Summary of the impact

In the REF impact period, our research on carbon-rich tropical peat swamp forests in Indonesia has been used to:

  • Shape EU, USA and Indonesian policy on land-use and biofuels
  • Underpin a major peatland UN REDD rehabilitation project in Indonesia
  • Provide input into UN World Meteorological Organization (WMO) publications underpinning a €75 million European Space Agency Climate Change project
  • Contribute to development of robust IPCC emission factors for drained tropical peatlands
  • Help a large multi-national plantation company to reduce its environmental impact
  • Inform campaigns by environmental pressure groups (Greenpeace and WWF)

Underpinning research

In 2002, a team of academics, led by Leicester's Page, published a highly-cited state-of-the-art publication in Nature that, for the first time, highlighted the scale of carbon emissions associated with Indonesian peatland fires1. It emphasized the fact that persistent environmental change — in particular deforestation and drainage — threatens the stability of tropical peatlands, increasing susceptibility to fire.
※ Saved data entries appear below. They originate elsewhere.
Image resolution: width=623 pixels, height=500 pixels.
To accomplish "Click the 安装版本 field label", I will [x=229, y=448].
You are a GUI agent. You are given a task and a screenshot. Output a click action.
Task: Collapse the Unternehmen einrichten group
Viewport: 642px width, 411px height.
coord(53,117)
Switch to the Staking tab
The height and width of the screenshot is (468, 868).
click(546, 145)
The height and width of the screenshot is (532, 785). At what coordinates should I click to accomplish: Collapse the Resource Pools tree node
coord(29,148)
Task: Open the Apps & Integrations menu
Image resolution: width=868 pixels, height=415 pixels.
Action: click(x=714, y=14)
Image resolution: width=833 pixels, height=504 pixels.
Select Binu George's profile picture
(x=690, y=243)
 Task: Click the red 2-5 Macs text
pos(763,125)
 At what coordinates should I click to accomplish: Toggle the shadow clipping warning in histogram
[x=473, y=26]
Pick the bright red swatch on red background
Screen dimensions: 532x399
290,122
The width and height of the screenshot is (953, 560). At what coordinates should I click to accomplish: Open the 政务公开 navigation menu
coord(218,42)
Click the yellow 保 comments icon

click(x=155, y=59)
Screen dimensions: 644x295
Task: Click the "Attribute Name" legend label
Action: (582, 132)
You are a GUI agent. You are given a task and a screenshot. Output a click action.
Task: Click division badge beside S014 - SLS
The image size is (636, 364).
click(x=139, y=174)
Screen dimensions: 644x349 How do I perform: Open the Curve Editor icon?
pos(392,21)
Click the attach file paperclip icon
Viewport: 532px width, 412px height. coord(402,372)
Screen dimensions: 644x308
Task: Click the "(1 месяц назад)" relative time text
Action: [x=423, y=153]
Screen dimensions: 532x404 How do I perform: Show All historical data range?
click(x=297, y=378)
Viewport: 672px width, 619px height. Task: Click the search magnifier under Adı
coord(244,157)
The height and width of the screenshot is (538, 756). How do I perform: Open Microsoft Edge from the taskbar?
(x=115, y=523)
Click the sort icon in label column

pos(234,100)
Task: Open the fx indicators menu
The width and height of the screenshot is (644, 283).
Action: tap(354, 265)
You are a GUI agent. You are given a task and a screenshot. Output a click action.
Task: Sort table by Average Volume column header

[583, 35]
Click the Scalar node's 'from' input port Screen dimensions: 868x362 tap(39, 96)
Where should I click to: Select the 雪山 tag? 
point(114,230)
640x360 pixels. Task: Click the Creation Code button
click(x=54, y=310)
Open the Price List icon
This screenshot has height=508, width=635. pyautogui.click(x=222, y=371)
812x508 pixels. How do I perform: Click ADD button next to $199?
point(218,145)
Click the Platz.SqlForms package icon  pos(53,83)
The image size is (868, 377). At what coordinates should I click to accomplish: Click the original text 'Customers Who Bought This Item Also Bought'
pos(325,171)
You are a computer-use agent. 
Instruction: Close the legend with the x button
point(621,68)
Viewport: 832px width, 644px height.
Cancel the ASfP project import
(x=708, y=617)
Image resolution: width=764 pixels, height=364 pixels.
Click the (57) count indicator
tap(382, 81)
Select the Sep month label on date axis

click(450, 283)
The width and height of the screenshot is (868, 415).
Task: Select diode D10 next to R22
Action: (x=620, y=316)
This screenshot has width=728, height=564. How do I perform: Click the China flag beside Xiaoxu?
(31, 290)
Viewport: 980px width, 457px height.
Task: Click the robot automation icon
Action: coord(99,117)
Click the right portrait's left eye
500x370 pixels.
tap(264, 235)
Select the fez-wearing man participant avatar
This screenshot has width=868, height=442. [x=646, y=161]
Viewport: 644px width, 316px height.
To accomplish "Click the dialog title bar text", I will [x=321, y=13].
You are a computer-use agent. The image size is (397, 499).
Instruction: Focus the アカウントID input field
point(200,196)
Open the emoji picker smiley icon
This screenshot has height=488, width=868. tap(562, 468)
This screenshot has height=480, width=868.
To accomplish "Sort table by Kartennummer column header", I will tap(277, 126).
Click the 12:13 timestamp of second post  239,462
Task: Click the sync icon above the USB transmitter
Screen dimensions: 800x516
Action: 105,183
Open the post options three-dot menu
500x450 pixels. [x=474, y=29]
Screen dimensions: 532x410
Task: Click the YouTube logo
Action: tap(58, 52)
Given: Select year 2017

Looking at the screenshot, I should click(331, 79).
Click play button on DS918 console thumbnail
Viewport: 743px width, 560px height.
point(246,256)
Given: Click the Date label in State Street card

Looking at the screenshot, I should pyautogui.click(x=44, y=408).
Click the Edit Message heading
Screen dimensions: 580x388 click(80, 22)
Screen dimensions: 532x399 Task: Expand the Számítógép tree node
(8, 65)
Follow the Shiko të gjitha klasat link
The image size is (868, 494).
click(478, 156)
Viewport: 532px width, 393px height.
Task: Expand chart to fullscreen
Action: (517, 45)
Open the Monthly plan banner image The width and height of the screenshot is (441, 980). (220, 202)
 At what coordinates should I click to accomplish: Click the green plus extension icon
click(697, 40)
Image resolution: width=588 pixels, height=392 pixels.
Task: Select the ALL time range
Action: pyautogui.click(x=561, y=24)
Using satellite images of a study area in Kalimantan, Borneo, from before and after the 1997 El Nino fires, and ground measurements of peat burn depth, the research estimated the amount of carbon released to the atmosphere for that area. Extrapolating to Indonesia as a whole, it was estimated that between 0.81 and 2.57 Gt of carbon were released to the atmosphere as a result of burning peat and vegetation. This was equivalent to 13-40% of the mean annual global carbon emissions from fossil fuels, contributing greatly to the largest annual increase in atmospheric CO2 concentration detected since records began in 1957.

Recognising the critical role that fire played in the degradation of forested tropical peatlands, Leicester's Tansey, who has been conducting research into mapping of vegetation fires since 20032, joined forces with Page and Hoscilo (PhD student at Leicester) to derive a time series of forest loss and fire occurrence in a region of tropical peat swamp forest in Indonesia. This work, undertaken between 2007 and 2009, provided clear indications of the role of fire in peatland degradation3.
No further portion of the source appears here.